Provided records —

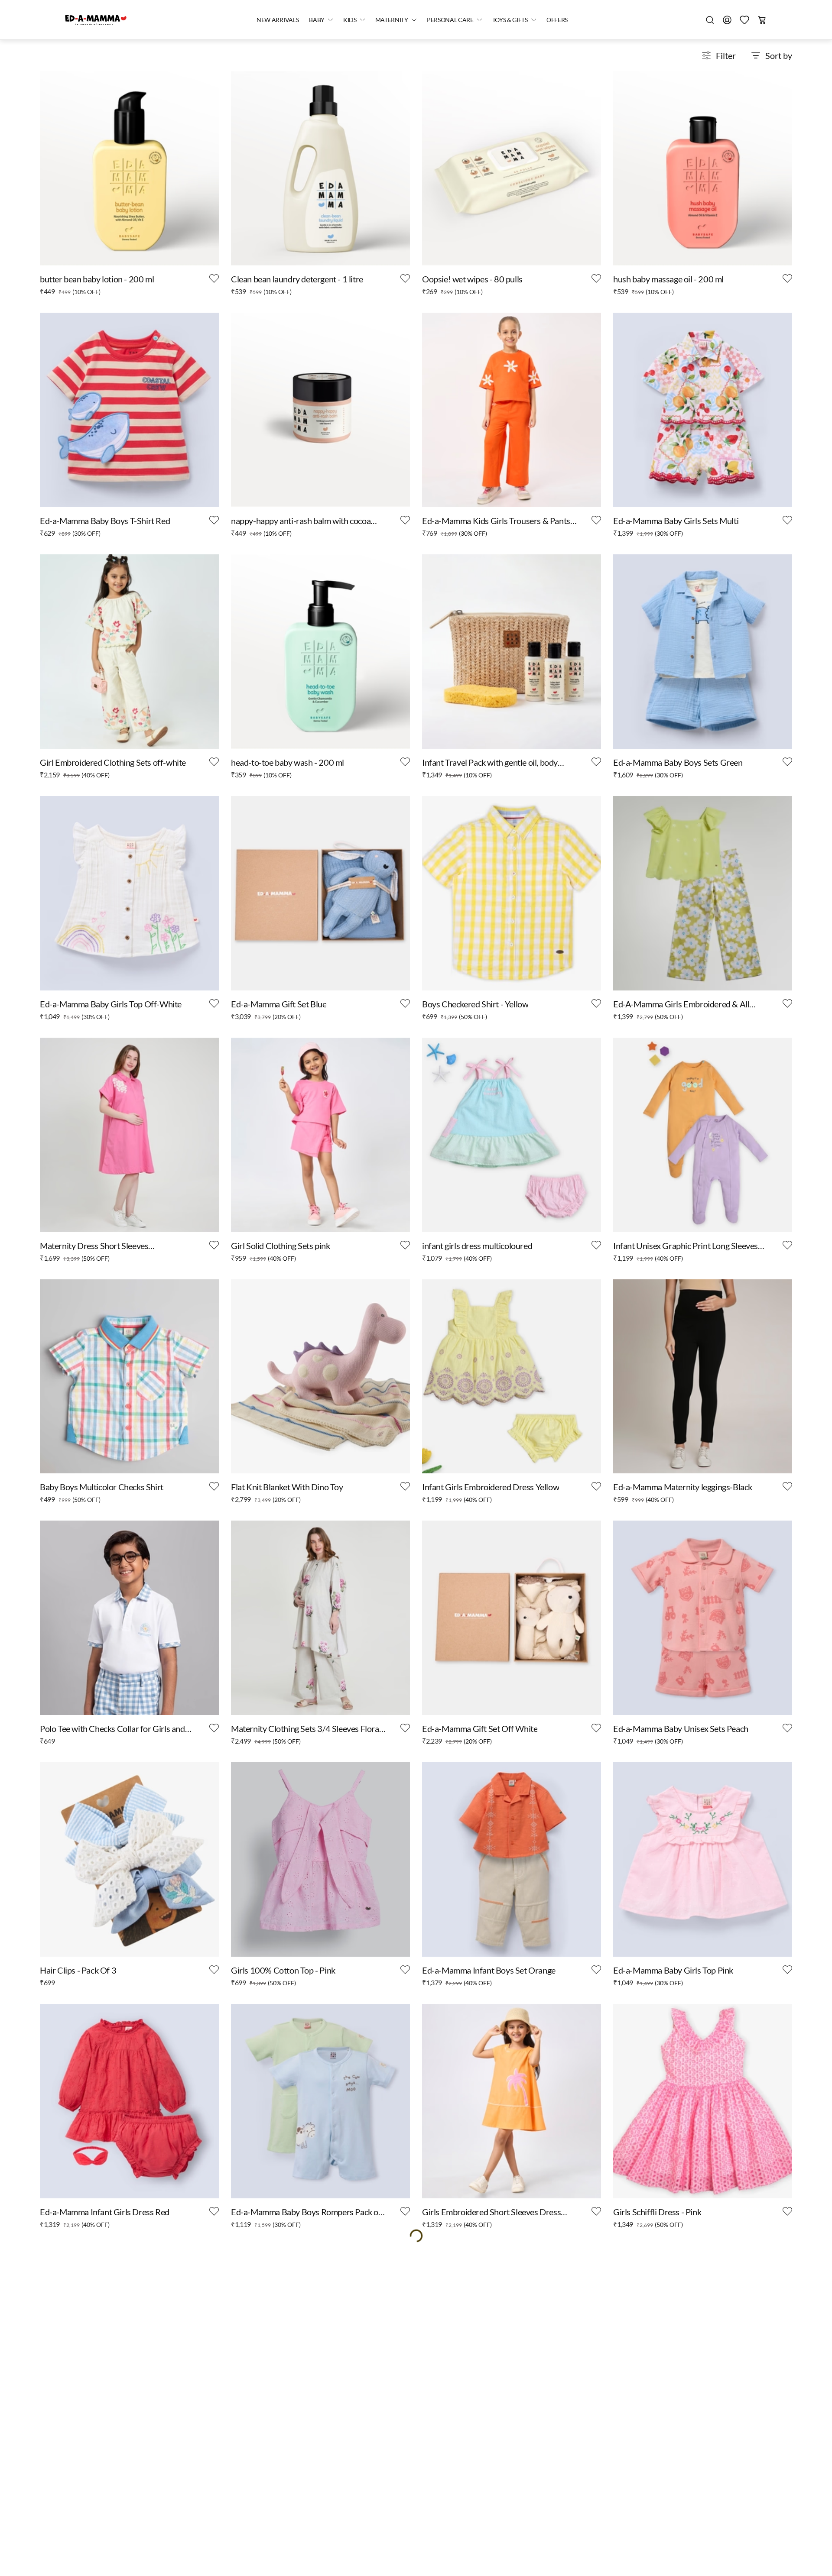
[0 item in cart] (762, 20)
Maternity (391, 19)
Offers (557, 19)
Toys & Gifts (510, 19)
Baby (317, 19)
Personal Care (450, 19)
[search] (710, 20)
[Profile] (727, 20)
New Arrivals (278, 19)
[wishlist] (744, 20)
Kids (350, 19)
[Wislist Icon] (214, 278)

What the task requires — Each record must be repeated verbatim, and no picture may appear in the copy.

Solution —
[0 item in cart] (762, 20)
Maternity (391, 19)
Offers (557, 19)
Toys & Gifts (510, 19)
Baby (317, 19)
Personal Care (450, 19)
[search] (710, 20)
[Profile] (727, 20)
New Arrivals (278, 19)
[wishlist] (744, 20)
Kids (350, 19)
[Wislist Icon] (214, 278)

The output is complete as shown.